Russia basically did last week what Saudi Arabia tried in 2014 – claiming market share back whatever the consequences are. The Saudi reaction and the consequent carnage, however, must surely come as an unpleasant surprise for Russia and it might re-think its strategy. It is worthwhile to have a look at what the world’s second biggest oil producer stand to lose and gain from the decision not to participate in further output cuts. The biggest winners of its decision are domestic oil companies who have long argued that output restrictions limit their abilities to develop new oil fields. Russia will also take heart from the fact that the dive in oil prices will likely put US shale companies in an almost impossible and difficult financial positions – few of them are likely to go bankrupt. The share price of EOG Resources, for example, fell to $55.30 on Friday. It was nearly as high as $90 at the beginning of the year.

This is where the positives stop from the Russian perspective. If you assume that the price difference between agreeing and rejecting last week’s recommendation is $25/bbl then Russia stands to lose a considerable amount of money by not endorsing the proposal. The current Russian production quota is 11.05 mbpd and with the new cuts it would have probably been around 10.75 mbpd. With Russian oil prices at, say, $55/bbl the daily revenue would stand at $590 million. At $30/bbl and at 12 mbpd, if that, the daily revenue drops to $360 million. Of course, this fall will somewhat be mitigated by the weakening of the rouble, which has deteriorated against the dollar in recent weeks, but its impact will not be protracted.

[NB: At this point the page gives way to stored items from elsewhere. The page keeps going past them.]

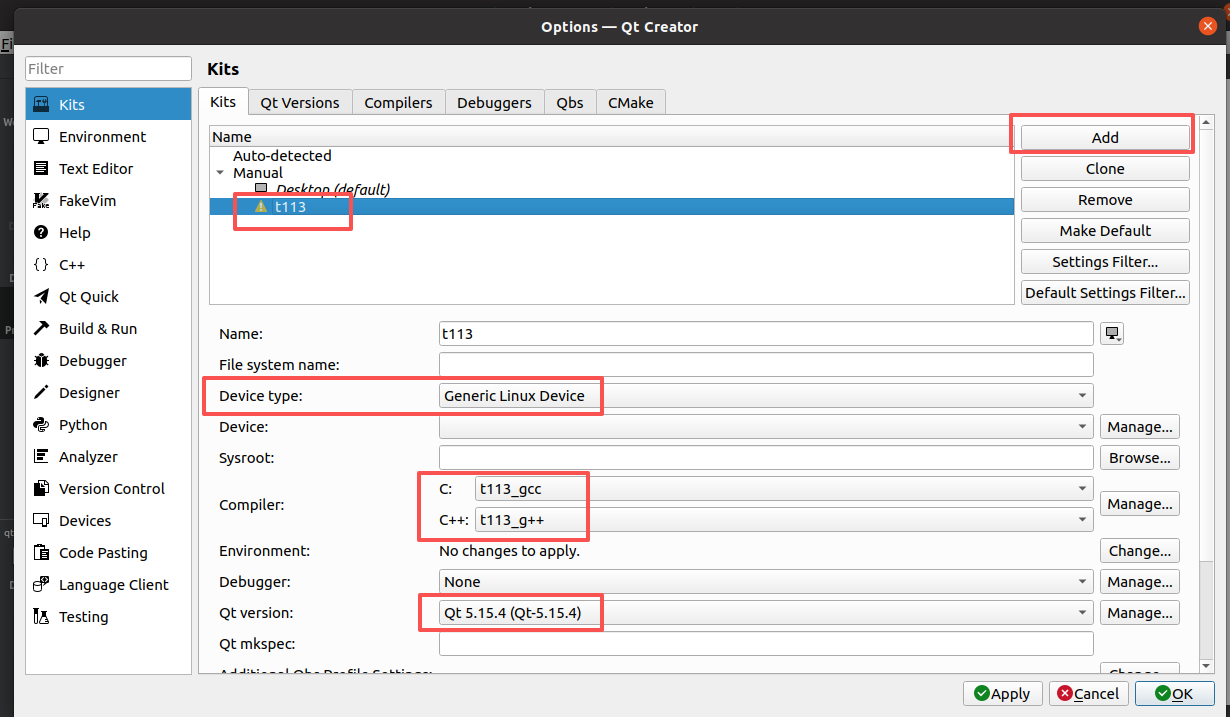Collapse the Manual kits tree group
This screenshot has width=1230, height=717.
pos(220,173)
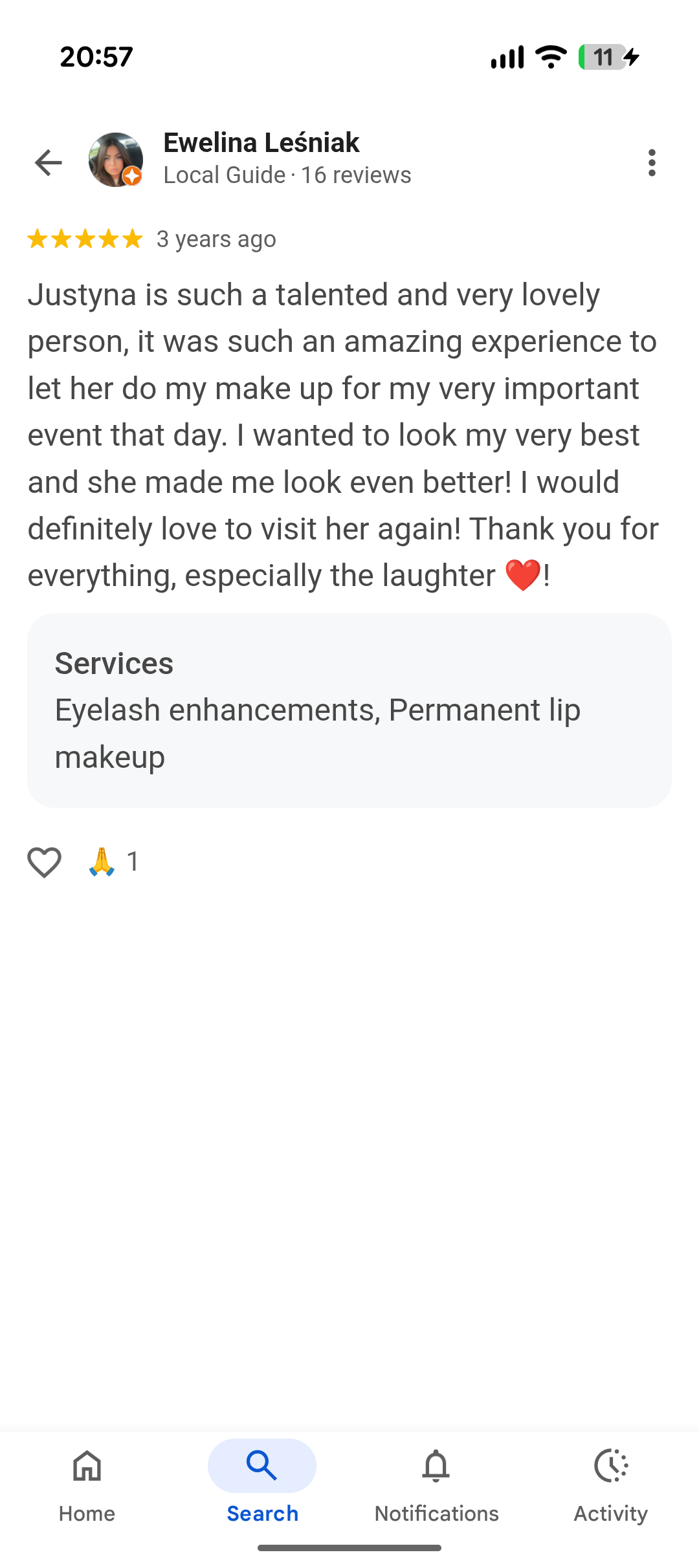Tap the five-star rating
The width and height of the screenshot is (699, 1568).
coord(85,239)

There will come a point when the negative consequences of Russia’s decision will become unbearable for the instigator. In the light of this morning’s price crash this point might not actually be that far away. President’s Putin approval rating has dropped 24% to 35% between November 2017 and January 2020, according to surveys. As the country’s economy has been slowing (it only grew 1.3% in 2019) the president has pledged to spend $65 billion on social welfare initiatives in the next 5 years, something that will be difficult to keep with oil prices at around $30/bbl and possibly lower.

In the meantime, the coronavirus is spreading all over the world suggesting extreme economic hardship for the weeks and months ahead. In Italy 16 million people have been quarantined. Death toll rose 133 in one day. The number of confirmed cases in the US jumped above 500. In the UK supermarkets started rationing products whilst coronavirus cases in Germany are now well over 1,000. Although reported cases in China has been the lowest since January the peak in other parts of the world is still far away. European stock markets are tanking and US futures have quickly reached their daily down limits. Under the current circumstances it is hard to recommend anything other than staying away from risky assets for the time being.